THE NATIONAL PREGNANCY REGISTRY FOR PSYCHIATRIC MEDICATIONS: RISK OF MAJOR MALFORMATIONS FOLLOWING FETAL EXPOSURE TO SECOND GENERATION ANTIPSYCHOTICS
Background
The Massachusetts General Hospital National Pregnancy Registry for Psychiatric Medications (NPRPM) is a longitudinal prospective research study which systematically gathers reproductive safety data on psychotropic use during pregnancy. Second generation antipsychotics (SGAs) are commonly used in reproductive-aged women to treat psychiatric disorders, such as bipolar disorder and major depressive disorder. The NPRPM’s primary outcome of interest is major malformations following first trimester SGAexposure, with data informing the care of reproductive-aged women with psychiatric histories.
Methods
The NPRPM prospectively collects data from pregnant women, aged 18-45 years, with histories of psychiatric disorders.
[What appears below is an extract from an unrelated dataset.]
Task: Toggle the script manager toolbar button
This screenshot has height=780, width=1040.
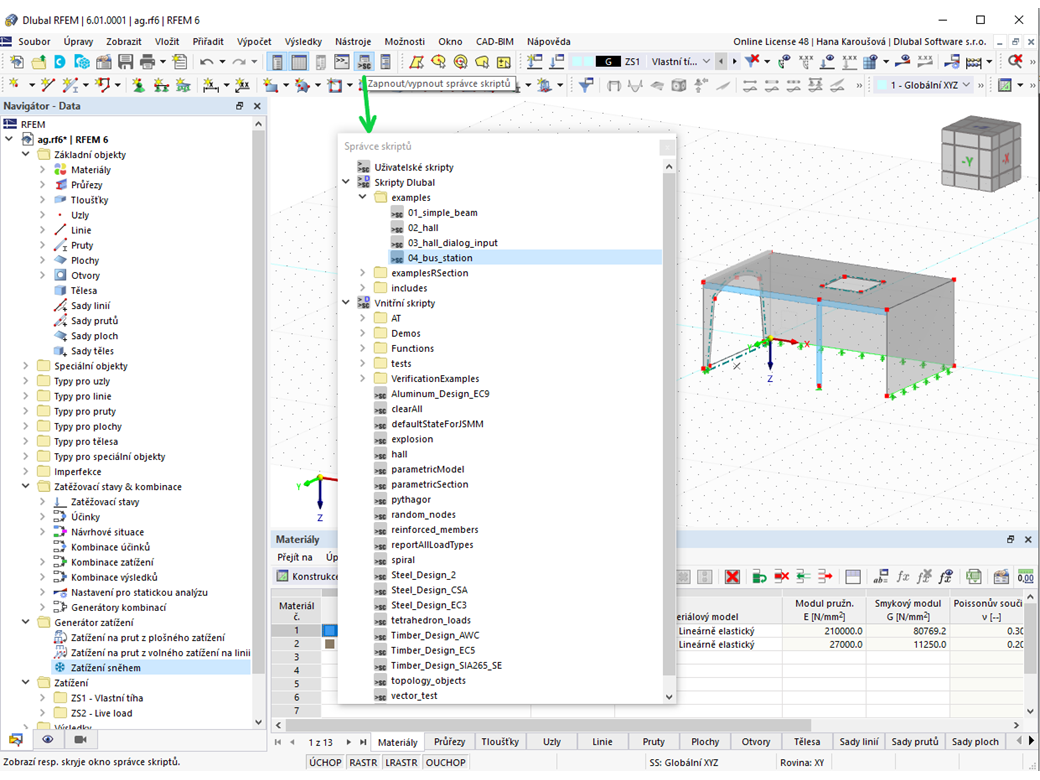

Three phone interviews are conducted to ascertain information on the mothers and babies, two of which occur during pregnancy and the final interview occurs three months postpartum. Enrollment and longitudinal follow-up of participants are ongoing. In this analysis, exposure is defined as SGA-use during the first trimester of pregnancy as reported by the participant. The control group consists of women who did not use an SGA at any point during pregnancy. Participants exposed to SGAs in the second and/or third trimester but not the first trimester were excluded from analysis. Prenatal exposure to psychotropics other than SGAs does not exclude participants from either the exposure or control groups. Major malformations are identified through a multi-step process: pertinent information is abstracted from medical records, and potential malformation cases are then adjudicated by a dysmorphologist blinded to psychiatric diagnoses and drug exposure.
Results
As of April 4th, 2025, 3940 women were enrolled in the NPRPM, including 1375 in the exposure group and 2456 in the comparison group. Medical records were obtained for 75% of participants. A total of 3014 participants (1049 exposed to an SGA in the first trimester, 1965 unexposed to an SGA during pregnancy) completed the postpartum interview and were eligible for analysis. Of 1080 infants in the exposure group, 28 confirmed major malformations were identified. In the control group of 1997 infants, 32 malformations were identified. The absolute risk of major malformations was 2.59% in the exposure group and 1.60% in the comparison group. No specific patterns of major malformations were observed in either group.
Conclusion
According to CDC national data, the prevalence of major malformations is approximately 3% among all live births in the United States. In this analysis, the absolute risk of neonatal major malformations was similar at 2.59% in the exposed group, while it was lower at 1.60% in the unexposed group compared to this external reference. The low absolute risk in our unexposed group could be attributed to random error or increased rates of healthy behaviors compared to the general population of reproductive-aged women. This highlights the need for a larger sample size. Ongoing data collection through the Registry is critical in defining the risk estimate more precisely and reducing uncertainty.